The minimum number of steps needed.

required
threshold float

Efficiency ratio threshold for pass/fail (default 0.5).

0.5

Returns:

Type Description
Score

Score with efficiency ratio.

trajectory_match(run, *, expected_trajectory, mode='ordered', threshold=1.0)

Score whether the agent's tool call sequence matches expected.

Supports three matching modes: - "strict": Exact sequence match (same tools in same order, same count) - "ordered": Expected tools appear in order (allows extra tools between) - "unordered": All expected tools were called (any order)

Parameters:

Name Type Description Default
run AgentRun

The agent run to evaluate.

required
expected_trajectory list[str]

Ordered list of expected tool names.

required
mode str

Matching mode — "strict", "ordered", or "unordered".

'ordered'
threshold float

Score threshold for pass/fail (default 1.0).

1.0

Returns:

Type Description
Score

Score with match value.

Raises:

Type Description
ValueError

If mode is not one of "strict", "ordered", "unordered".

Datasets

GoldenDataset

GoldenDataset

Bases: BaseModel

A collection of test cases forming a golden dataset.

Includes optional metadata about the dataset itself (name, version, etc.).

filter_by_tags(*tags)

Return cases matching any of the given tags.

get_case(case_id)

Look up a single test case by ID.

EvalCase

EvalCase

Bases: BaseModel

A single test case in a golden dataset.

Example YAML/JSON: id: refund-001 input: "I want to return order #12345" expected_tools: [lookup_order, check_return_policy, initiate_refund] expected_output_contains: ["refund initiated", "3-5 business days"] max_steps: 8 tags: [refund, happy-path]

load_dataset

load_dataset(path)

Load and validate a golden dataset from a file.

Parameters:

Name Type Description Default
path str | Path

Path to a JSON or YAML file containing test cases.

required

Returns:

Type Description
GoldenDataset

A validated GoldenDataset instance.

Raises:

Type Description
FileNotFoundError

If the file does not exist.

ValueError

If the file format is unsupported or data is invalid.

ValidationError

If test cases fail schema validation.

load_cases

load_cases(path, tags=None)

Load test cases from a file, optionally filtered by tags.

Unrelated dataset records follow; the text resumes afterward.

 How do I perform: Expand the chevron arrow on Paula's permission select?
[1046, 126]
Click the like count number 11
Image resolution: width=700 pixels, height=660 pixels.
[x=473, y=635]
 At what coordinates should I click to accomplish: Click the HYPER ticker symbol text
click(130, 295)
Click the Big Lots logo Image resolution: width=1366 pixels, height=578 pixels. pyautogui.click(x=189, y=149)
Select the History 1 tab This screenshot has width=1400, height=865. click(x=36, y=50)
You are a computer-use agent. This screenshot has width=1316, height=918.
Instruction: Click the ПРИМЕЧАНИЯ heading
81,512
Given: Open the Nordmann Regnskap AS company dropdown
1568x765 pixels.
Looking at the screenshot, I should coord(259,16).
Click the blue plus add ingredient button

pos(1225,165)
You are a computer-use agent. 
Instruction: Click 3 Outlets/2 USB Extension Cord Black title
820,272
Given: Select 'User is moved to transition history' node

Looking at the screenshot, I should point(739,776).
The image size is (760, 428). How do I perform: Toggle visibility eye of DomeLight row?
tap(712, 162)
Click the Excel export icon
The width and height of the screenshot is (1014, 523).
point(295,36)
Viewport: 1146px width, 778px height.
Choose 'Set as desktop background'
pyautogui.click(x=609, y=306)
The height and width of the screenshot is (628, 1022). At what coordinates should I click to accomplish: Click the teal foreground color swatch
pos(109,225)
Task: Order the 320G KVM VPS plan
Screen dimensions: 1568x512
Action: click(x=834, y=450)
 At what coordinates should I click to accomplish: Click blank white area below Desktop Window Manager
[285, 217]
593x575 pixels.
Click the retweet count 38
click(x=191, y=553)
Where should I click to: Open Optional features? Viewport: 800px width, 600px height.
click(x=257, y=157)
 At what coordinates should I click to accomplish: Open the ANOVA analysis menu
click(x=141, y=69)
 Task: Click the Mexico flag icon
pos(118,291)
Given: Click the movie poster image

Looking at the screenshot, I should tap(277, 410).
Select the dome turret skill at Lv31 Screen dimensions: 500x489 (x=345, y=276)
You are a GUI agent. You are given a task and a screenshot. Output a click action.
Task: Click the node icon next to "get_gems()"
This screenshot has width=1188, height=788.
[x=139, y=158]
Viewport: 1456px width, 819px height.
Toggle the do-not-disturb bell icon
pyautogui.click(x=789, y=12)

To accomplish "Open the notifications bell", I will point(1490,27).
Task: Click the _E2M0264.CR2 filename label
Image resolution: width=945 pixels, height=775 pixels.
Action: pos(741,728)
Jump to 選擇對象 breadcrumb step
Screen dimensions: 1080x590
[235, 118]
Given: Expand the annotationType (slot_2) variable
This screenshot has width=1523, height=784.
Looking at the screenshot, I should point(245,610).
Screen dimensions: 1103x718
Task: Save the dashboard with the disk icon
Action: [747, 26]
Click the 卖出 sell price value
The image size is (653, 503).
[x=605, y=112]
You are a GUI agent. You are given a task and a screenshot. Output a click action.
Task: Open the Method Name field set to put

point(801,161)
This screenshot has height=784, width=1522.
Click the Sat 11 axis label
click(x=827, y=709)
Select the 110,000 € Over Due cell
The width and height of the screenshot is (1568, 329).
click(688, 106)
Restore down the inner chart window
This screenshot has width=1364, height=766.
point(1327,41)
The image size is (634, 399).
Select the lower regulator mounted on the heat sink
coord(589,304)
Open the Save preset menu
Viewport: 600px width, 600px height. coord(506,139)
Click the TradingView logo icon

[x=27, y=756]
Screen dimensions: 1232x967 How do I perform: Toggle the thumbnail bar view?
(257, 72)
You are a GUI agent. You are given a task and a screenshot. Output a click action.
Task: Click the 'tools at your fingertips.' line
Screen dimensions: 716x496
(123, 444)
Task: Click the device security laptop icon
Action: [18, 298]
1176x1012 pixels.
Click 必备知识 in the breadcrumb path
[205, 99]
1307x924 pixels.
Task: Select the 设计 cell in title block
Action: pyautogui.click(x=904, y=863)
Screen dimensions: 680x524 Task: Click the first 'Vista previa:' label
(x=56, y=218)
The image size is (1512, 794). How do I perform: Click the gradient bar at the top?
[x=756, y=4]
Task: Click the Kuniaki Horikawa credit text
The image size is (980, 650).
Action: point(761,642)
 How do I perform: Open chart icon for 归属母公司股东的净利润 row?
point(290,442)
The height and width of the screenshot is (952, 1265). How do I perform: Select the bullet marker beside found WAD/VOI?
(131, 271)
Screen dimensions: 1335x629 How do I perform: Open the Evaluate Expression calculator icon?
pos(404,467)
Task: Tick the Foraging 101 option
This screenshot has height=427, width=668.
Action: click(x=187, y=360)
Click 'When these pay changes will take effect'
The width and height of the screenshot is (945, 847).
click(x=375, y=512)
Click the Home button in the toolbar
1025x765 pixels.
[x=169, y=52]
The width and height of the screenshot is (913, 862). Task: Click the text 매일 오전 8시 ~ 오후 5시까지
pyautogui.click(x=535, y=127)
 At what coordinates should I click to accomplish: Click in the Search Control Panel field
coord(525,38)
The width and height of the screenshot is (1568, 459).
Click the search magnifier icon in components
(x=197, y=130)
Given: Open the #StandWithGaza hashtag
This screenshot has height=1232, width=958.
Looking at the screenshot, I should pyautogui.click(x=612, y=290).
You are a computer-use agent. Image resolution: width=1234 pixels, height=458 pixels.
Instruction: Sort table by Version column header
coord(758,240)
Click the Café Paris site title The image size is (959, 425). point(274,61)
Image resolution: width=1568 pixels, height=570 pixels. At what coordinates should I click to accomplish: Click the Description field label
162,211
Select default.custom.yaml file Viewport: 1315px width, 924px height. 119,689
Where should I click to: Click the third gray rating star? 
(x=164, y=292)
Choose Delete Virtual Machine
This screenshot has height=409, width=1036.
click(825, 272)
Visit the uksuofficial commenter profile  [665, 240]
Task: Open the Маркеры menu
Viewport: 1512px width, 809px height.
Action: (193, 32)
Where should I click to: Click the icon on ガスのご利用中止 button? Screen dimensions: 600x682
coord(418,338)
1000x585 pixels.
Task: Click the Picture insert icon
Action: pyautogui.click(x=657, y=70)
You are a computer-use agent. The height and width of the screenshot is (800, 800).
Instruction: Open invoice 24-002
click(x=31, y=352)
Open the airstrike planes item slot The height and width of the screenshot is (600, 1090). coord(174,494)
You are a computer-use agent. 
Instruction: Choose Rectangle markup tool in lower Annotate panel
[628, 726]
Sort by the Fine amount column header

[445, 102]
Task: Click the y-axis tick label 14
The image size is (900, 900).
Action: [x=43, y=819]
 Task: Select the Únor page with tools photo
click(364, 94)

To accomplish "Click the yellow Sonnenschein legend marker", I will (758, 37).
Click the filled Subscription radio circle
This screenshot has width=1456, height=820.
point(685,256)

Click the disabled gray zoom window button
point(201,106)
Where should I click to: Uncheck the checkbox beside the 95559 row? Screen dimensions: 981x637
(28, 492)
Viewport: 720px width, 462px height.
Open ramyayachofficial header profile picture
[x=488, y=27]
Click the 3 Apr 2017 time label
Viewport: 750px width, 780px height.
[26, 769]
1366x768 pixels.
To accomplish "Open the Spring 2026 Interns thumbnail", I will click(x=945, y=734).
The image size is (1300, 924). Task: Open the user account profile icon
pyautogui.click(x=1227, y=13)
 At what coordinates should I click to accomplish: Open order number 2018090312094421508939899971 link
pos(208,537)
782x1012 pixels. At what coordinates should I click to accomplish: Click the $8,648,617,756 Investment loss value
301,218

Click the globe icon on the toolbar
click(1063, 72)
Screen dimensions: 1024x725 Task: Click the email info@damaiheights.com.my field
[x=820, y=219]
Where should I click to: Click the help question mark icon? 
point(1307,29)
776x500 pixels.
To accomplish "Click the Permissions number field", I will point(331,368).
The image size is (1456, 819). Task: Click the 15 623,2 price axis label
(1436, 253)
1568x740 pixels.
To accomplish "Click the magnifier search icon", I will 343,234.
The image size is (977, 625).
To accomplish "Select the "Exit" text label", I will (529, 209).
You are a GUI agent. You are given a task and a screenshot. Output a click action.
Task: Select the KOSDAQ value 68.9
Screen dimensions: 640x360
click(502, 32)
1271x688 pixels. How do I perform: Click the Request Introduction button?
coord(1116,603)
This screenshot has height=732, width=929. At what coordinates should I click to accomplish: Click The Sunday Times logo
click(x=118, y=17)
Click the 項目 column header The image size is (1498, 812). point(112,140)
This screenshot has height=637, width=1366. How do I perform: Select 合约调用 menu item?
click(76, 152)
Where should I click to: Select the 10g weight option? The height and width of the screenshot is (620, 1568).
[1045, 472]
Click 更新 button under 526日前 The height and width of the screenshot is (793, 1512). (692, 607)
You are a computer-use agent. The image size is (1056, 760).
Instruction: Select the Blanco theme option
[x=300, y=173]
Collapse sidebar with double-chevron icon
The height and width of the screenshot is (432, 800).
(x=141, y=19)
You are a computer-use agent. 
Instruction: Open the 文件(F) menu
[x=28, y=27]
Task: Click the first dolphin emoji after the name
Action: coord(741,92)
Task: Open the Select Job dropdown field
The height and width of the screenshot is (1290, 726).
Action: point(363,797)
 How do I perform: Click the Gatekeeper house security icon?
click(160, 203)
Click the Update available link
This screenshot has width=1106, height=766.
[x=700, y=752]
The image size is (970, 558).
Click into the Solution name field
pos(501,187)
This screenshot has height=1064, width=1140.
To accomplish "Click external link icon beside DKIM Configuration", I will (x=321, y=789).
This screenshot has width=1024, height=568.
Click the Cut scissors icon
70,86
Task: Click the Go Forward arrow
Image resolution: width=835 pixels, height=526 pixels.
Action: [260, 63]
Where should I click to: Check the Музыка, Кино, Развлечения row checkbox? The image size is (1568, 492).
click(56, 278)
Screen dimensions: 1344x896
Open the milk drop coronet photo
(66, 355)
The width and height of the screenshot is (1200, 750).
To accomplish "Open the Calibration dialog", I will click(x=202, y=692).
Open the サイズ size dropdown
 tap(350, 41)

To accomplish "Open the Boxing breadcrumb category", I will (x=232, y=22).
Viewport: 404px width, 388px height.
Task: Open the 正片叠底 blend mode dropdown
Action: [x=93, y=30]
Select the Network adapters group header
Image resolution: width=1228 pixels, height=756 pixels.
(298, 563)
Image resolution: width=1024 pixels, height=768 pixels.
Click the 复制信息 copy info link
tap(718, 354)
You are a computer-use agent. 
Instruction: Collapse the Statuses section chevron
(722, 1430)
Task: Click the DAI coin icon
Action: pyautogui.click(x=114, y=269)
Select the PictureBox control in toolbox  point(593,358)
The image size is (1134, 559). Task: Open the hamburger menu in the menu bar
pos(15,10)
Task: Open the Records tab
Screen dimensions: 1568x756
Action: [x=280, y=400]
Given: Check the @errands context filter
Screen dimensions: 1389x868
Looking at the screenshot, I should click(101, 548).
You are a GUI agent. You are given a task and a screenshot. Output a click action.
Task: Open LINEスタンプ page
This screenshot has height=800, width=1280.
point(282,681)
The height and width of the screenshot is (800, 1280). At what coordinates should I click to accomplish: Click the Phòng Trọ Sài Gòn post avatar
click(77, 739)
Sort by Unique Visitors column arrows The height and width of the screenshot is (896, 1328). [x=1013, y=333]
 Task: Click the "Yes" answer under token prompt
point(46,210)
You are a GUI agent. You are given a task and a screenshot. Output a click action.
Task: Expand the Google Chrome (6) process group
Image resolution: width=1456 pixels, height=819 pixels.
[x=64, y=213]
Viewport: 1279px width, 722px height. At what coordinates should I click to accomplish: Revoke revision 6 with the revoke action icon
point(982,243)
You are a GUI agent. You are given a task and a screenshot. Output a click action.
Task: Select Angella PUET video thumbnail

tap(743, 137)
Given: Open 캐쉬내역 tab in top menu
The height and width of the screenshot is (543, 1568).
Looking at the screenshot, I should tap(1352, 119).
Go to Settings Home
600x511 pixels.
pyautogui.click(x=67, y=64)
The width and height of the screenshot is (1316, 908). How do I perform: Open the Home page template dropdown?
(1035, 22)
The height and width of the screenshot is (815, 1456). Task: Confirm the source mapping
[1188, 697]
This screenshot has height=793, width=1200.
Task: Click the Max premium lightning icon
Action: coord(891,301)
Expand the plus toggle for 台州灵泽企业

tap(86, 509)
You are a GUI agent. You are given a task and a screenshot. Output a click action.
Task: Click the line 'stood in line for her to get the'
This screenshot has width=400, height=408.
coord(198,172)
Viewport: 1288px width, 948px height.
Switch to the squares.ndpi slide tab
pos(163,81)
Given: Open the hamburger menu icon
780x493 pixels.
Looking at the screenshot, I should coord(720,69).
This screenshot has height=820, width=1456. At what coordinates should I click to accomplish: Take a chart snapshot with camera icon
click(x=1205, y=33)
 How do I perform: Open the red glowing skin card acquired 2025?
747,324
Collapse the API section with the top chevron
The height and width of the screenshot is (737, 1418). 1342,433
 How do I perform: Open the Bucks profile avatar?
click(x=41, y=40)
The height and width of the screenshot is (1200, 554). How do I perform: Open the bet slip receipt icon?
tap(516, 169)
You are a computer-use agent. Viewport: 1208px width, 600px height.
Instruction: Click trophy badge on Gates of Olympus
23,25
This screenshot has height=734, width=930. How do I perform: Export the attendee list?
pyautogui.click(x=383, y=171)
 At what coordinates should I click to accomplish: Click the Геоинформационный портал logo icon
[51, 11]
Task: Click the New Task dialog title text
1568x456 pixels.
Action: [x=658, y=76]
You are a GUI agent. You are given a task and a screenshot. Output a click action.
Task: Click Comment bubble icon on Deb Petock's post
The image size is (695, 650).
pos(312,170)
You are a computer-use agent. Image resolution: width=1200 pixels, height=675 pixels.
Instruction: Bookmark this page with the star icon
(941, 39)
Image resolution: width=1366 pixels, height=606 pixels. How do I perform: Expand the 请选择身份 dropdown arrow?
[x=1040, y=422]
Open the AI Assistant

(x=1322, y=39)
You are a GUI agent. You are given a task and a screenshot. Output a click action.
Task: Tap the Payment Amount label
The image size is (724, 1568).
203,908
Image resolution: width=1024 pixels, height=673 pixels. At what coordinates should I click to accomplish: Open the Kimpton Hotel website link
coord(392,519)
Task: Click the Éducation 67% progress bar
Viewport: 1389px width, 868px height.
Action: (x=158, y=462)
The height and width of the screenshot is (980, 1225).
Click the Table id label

Convenience function that returns just the list of EvalCase objects.

Parameters:

Name Type Description Default
path str | Path

Path to a JSON or YAML file.

required
tags list[str] | None

If provided, only return cases matching any of these tags.

None

Returns:

Type Description
list[EvalCase]

List of validated EvalCase instances.

Cost Tracking

CostTracker

CostTracker(budget=None, pricing_overrides=None, default_pricing=None)

Tracks cumulative costs across multiple agent runs with budget enforcement.

Usage

tracker = CostTracker(budget=config.budget, pricing_overrides=...)

After each test run:

breakdown = tracker.record(run)

Check budget:

tracker.check_budget() # raises BudgetExceededError if over

record(run)

Calculate cost for a run and add it to the cumulative tracker.

check_test_budget(breakdown)

Check if a single test's cost exceeds the per-test budget.

Raises BudgetExceededError if over limit.

check_suite_budget()

Check if cumulative cost exceeds the per-suite budget.

Raises BudgetExceededError if over limit.

check_ci_budget()

Check if cumulative cost exceeds the per-CI-run budget.

Raises BudgetExceededError if over limit.

summary()

Generate a summary report of all tracked runs.

CostReport

CostReport(run_count=0, total_input_tokens=0, total_output_tokens=0, total_cost=0.0, per_model=dict(), unpriced_steps=0, budget=BudgetConfig()) dataclass

Summary cost report across multiple runs.

budget_utilization()

Return budget utilization as fractions (0.0-1.0+) for each limit.

CostBreakdown

CostBreakdown(total_input_tokens=0, total_output_tokens=0, total_cost=0.0, per_model=dict(), unpriced_steps=0) dataclass

Full cost breakdown for a single agent run.

calculate_run_cost

calculate_run_cost(run, pricing_overrides=None, default_pricing=None)

Calculate cost breakdown for an entire agent run.

Pricing resolution order per step: 1. Step's model in pricing_overrides 2. Step's model in BUILTIN_PRICING 3. default_pricing (fallback)

If no pricing is found for a step, it is counted as unpriced.

BudgetExceededError

BudgetExceededError(limit_name, limit_usd, actual_usd)

Bases: Exception

Raised when a cost budget limit is exceeded.